Le combattant et le joueur
“Il m’est toujours resté du rugby la certitude qu’il endurcissait l’individu dans des proportions insoupçonnées.” Frédéric Rossif, cinéaste.
“Quand je joue, je suis un combattant.” Fabien Pelous. 118 capes et 42 capitanats en équipe de France.
Le rugbyman dispose souvent de nombreuses caractéristiques du combattant. Il mêle, le temps de match, son destin à celui de ses coéquipiers. Ceci reste le propre de tous les sports d’équipe mais dans ce sport, l’engagement physique est presque total. La violence, certes régulée par l’arbitre, doit être maîtrisée d’abord individuellement. Les joueurs entrent sur le terrain en sachant qu’ils vont donner des coups (codifiés) mais également en recevoir. Les qualités idéales du rugbyman, qui peut avoir presque tous les gabarits physiques, sont l’esprit de sacrifice, l’engagement physique, le sens de l’intérêt collectif, la performance technique, la camaraderie, etc. Cela se rapproche de celle du militaire occidental idéal – idéal car la perfection n’est pas de ce monde. Il est possible d’objecter que la dimension des pertes et de la violence ne sont pas celles du combat des militaires. La seule vraie différence est que le joueur adverse ne cherche pas à vous tuer dans le combat ! Néanmoins, le phénomène des pertes n’est pas à négliger. Sur les bases des chiffres français (tous sports confondus), les taux annuels de létalité, vraisemblablement sous-estimés, sont de 1 à 2 sportifs pour 100 000 pratiquants. De même, le risque de blessure n’est pas anodin pour le rugby à XV : 22 blessures pour 1000 heures de jeu, soit statistiquement une par match malgré les protections individuelles. La blessure est donc normale et consubstantielle de l’engagement, tout comme le sang qui coule presque à chaque match.

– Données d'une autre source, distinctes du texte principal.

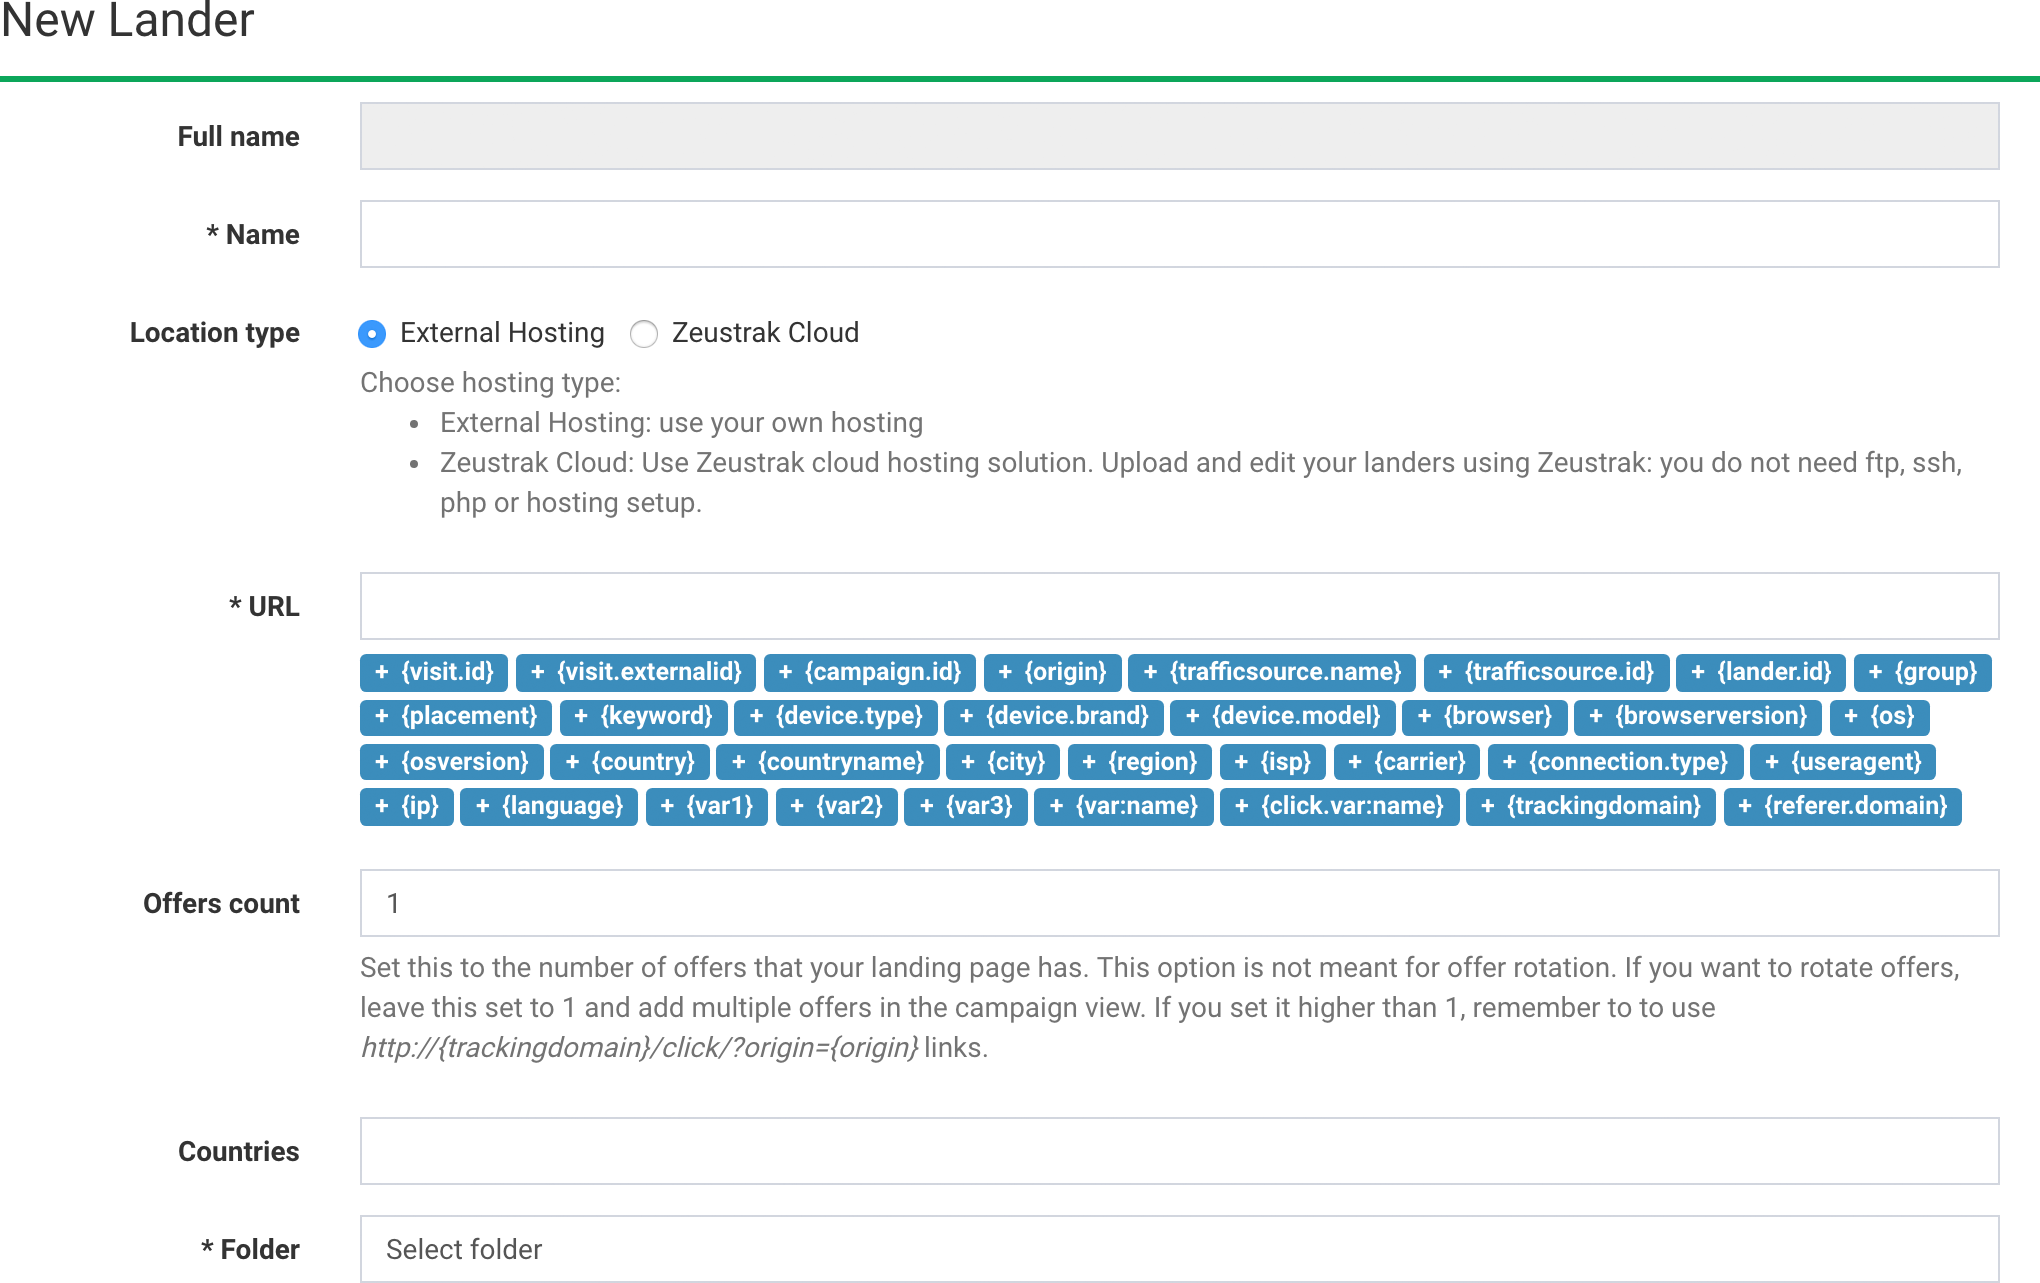Click the Countries selection field
This screenshot has height=1283, width=2040.
1179,1151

Combat sur un champ de bataille ou match de rugby
“En Nouvelle-Zélande, le rugby est un combat avant d’être un jeu.” Jacques Fouroux. Ancien joueur et sélectionneur français.
“J’ai passé de bien durs moments depuis le début de la guerre mais rien ne m’a semblé aussi rude que le match que j’ai joué pour la France contre l’Ecosse en 1913.” . Marcel Legrain. Mort le 27 juin 1915, sur le front, à Neuville-Saint-Vaast.
Comme le champ de bataille, le match de rugby est l’affrontement de deux camps, selon une unité de temps, de lieu et d’action. Le corps-à-corps et la mêlée, ouverte ou non, font partie de la pratique du match… Le vocabulaire rugbystique est militaire : les tactiques, le front, les charges, les appuis, la défense, la ligne d’attaque, le choc, le mouvement, les percées, etc. La manœuvre (combinaison des effets produits par les joueurs – mouvement ou contact) existe sous la forme de jeu dans l’axe ou de jeu déployé. L’analogie dépasse l’utilisation du vocabulaire militaire dans le rugby car les principes appliqués sur le terrain –de rugby - s’approchent réellement de ce qui est prôné lors de l’engagement militaire. La concentration des efforts, l’économie des moyens et liberté d’action, pour reprendre les principes de Foch, s’appliquent à ce jeu qui, en réalité, reproduit une forme symbolique de combat. Chaque camp se bat pour ses couleurs, de club ou nationales, derrière l’autorité morale et réelle d’un capitaine. Ceci se traduit par l’engouement des plus prestigieuses écoles militaires françaises (Polytechnique, Saint-Cyr, Navale, Collège interarmées de défense, etc.) ou anglo-saxonnes pour ce sport (pour les Etats-Unis, le football américain). Le match s’apparente à un déchaînement de violence codifié, quelque peu comme une bataille conventionnelle sans ennemi voulant tuer l’autre. C’est un affrontement des volontés qui dépasse, à haut niveau, le cadre sportif.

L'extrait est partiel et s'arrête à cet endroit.